Dans la plus grande partie des gares, les additions sont effectuées au moyen de machines à additionner non imprimantes, à raison d’environ 3.500 postes à l’heure. Compte tenu de ce que l’addition doit être faite deux fois ainsi que des redressements d’erreurs, la comptabilité journalière dure environ un quart d’heure dans les gares dont le débit moyen se situe aux environs de quatre cents billets par jour, temps qui, cumulé mensuellement, est de sept à huit fois inférieur à celui qui devait être consacré aux travaux similaires lorsque la distribution était assurée au moyen de billets préimprimés.

Les additions sont faites au jour le jour et la clôture des écritures du mois a lieu sans surcroît de travail.

Les remises de service entre opérateurs se font par le relèvement d’un seul numéro, celui du dernier billet vendu par l’agent qui termine sa prestation, ce qui permet de scinder sans difficulté les additions pour établir la recette par agent.

 Statistiques

II est indispensable de connaître, à intervalles plus ou moins rapprochés, la répartition de la recette et les nombres de billets vendus pour chacun des groupes tarifaires, chaque classe ou chaque catégorie d’usagers d’abonnements sociaux à la semaine.
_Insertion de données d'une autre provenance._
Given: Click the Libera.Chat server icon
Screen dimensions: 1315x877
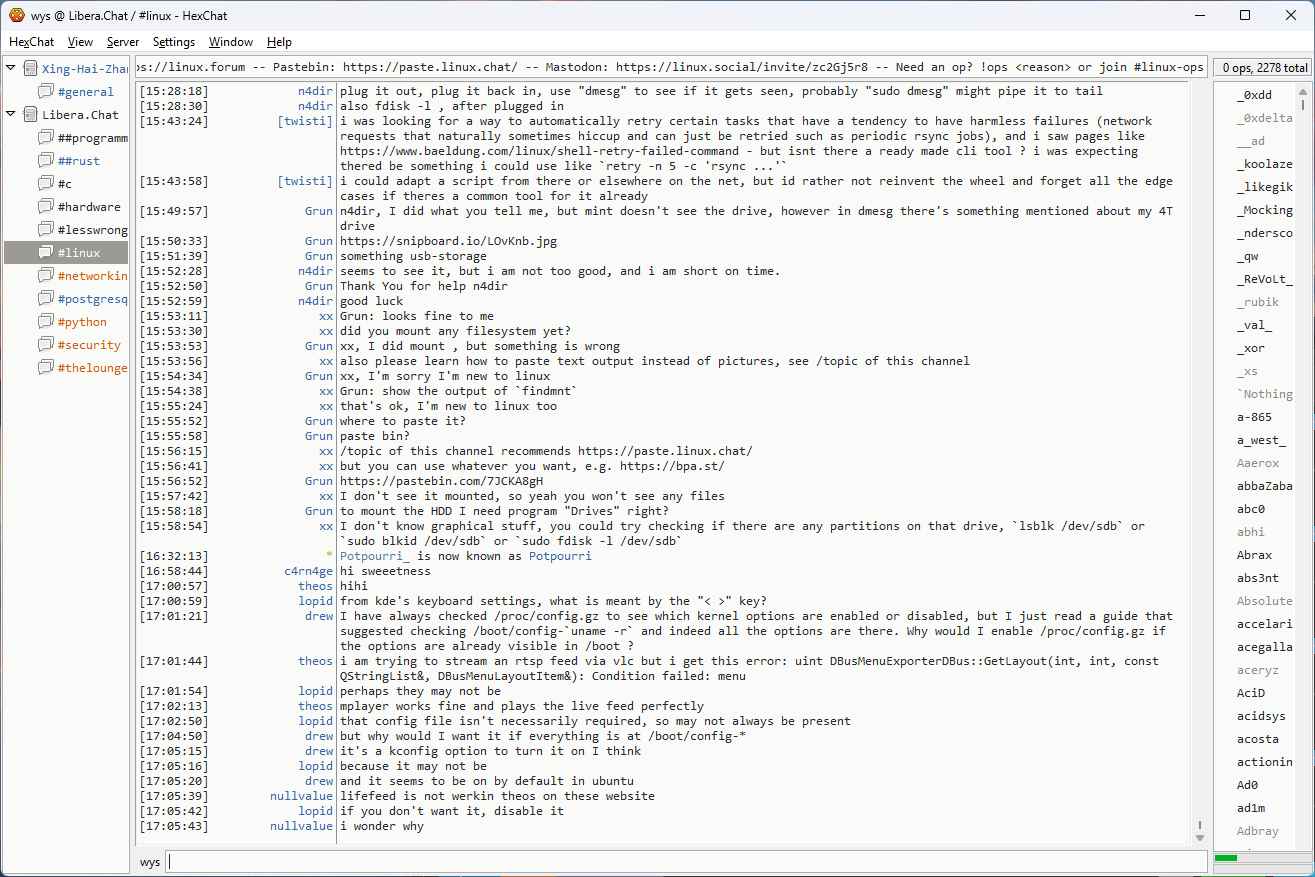Looking at the screenshot, I should [30, 115].
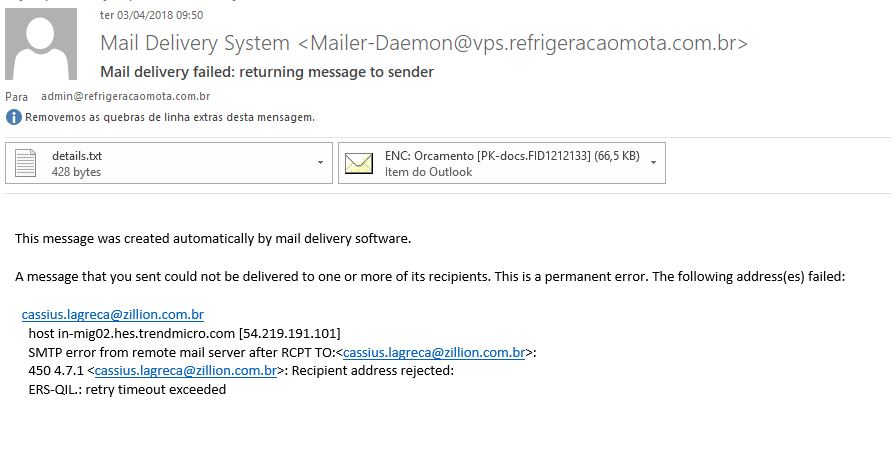Click recipient admin@refrigeracaomota.com.br
892x451 pixels.
point(126,96)
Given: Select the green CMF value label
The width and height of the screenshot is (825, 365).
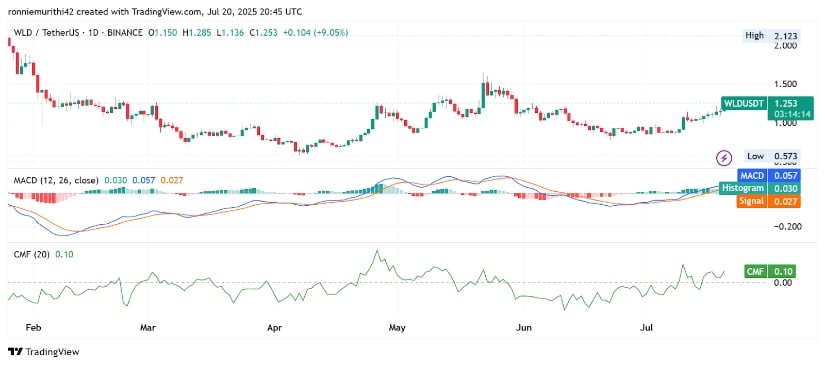Looking at the screenshot, I should [x=769, y=272].
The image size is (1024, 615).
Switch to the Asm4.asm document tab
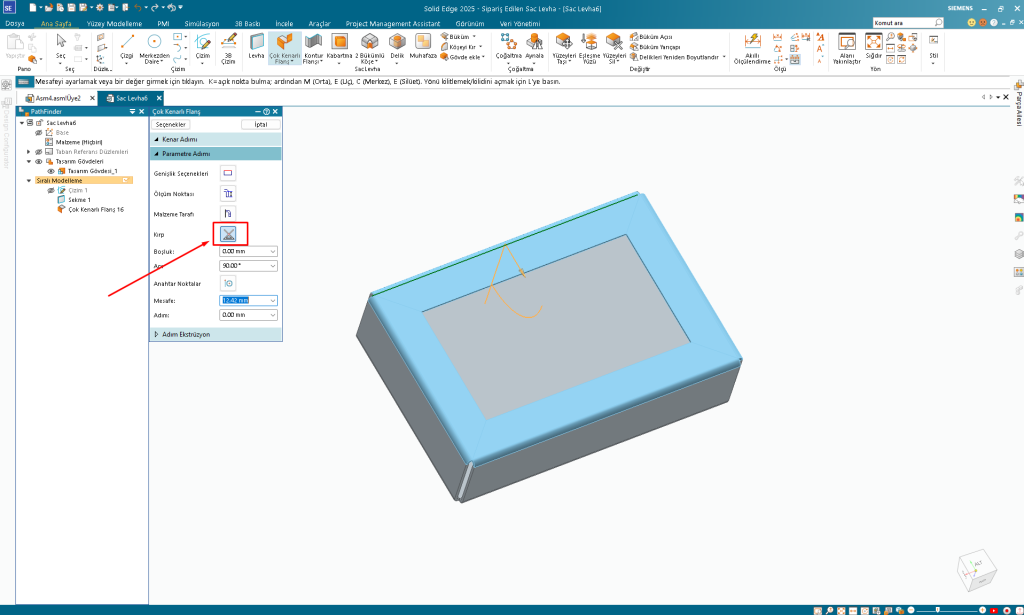click(x=60, y=98)
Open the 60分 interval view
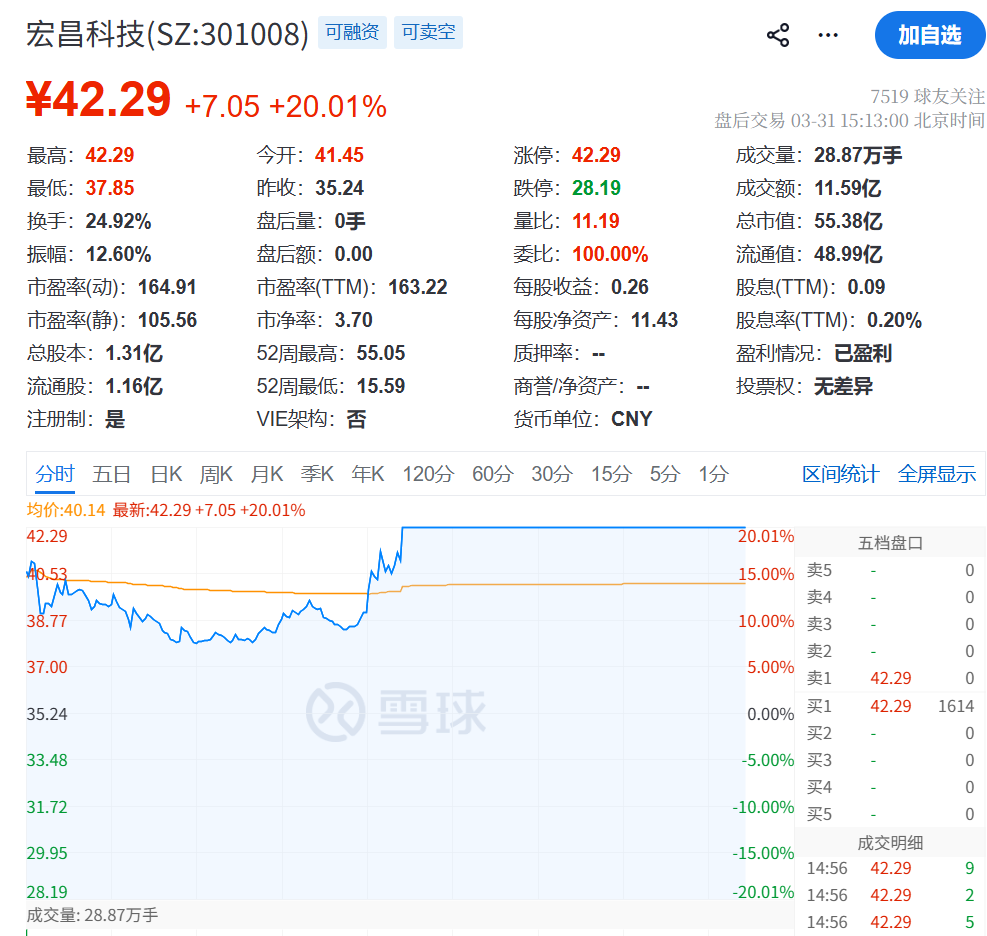Image resolution: width=987 pixels, height=936 pixels. 491,474
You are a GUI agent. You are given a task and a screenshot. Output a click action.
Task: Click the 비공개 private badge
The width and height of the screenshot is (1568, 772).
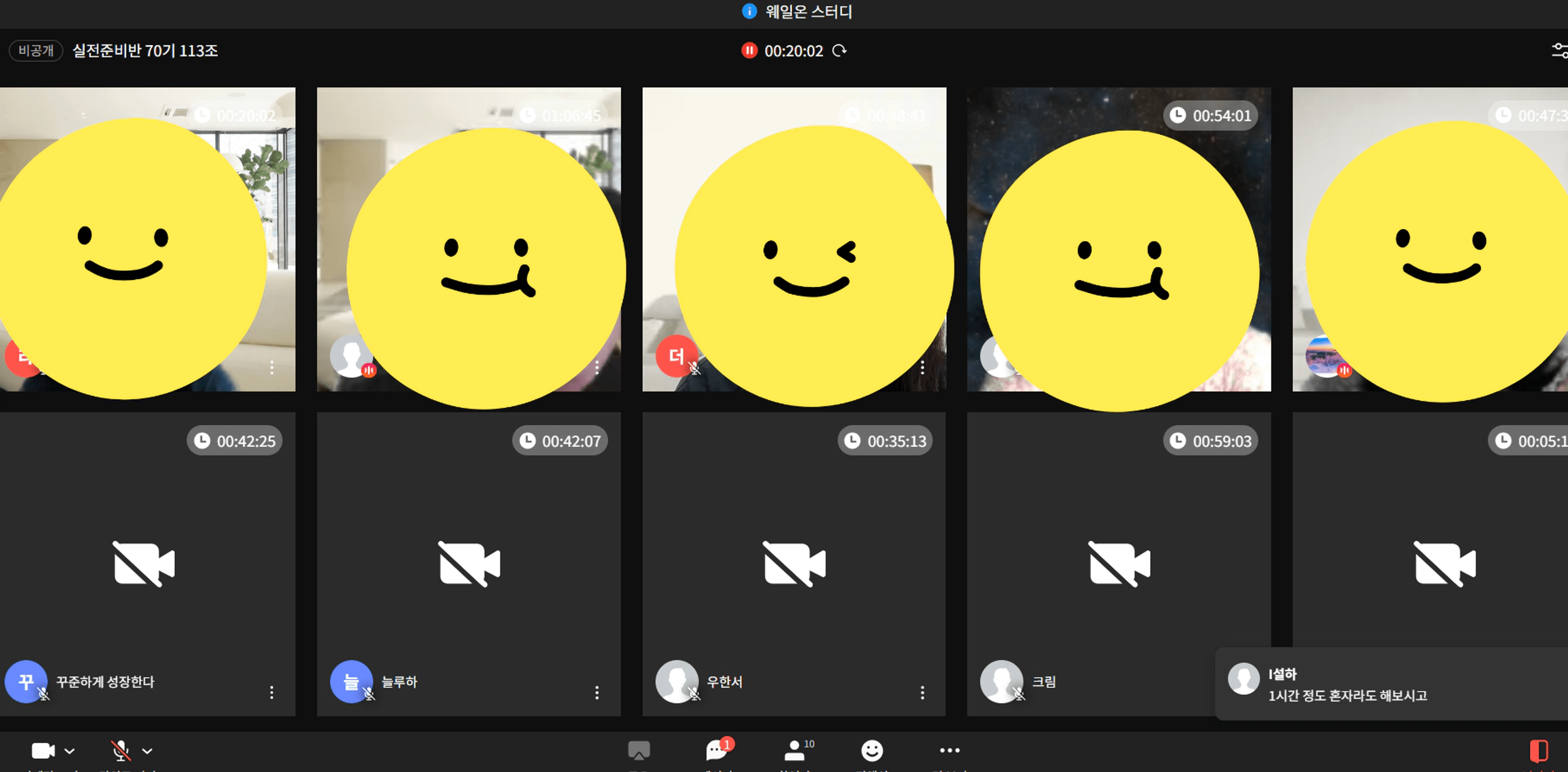coord(36,51)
Ces statistiques, dans la comptabilité ancienne, étaient établies par les agents des gares, qui inscrivaient le nombre de billets et les recettes correspondantes dans un grand nombre de colonnes appropriées. Elles sont à présent effectuées au Contrôle des recettes au moyen de machines à compteurs multiples par dépouillement des bandes enregistreuses d’après :

  • Les codes caractéristiques, classe et catégorie, de chaque enregistrement ;
  • Les chiffres-indices imprimés par le statistiqueur lorsque des statistiques occasionnelles sont nécessaires.
Au clavier d’une machine à compteurs multiples.

Parmi les statistiques occasionnelles, on comprend celles des recettes relatives à certains bénéficiaires de réductions tarifaires pour l’octroi desquelles la S.N.C.B. obtient compensation de l’Etat.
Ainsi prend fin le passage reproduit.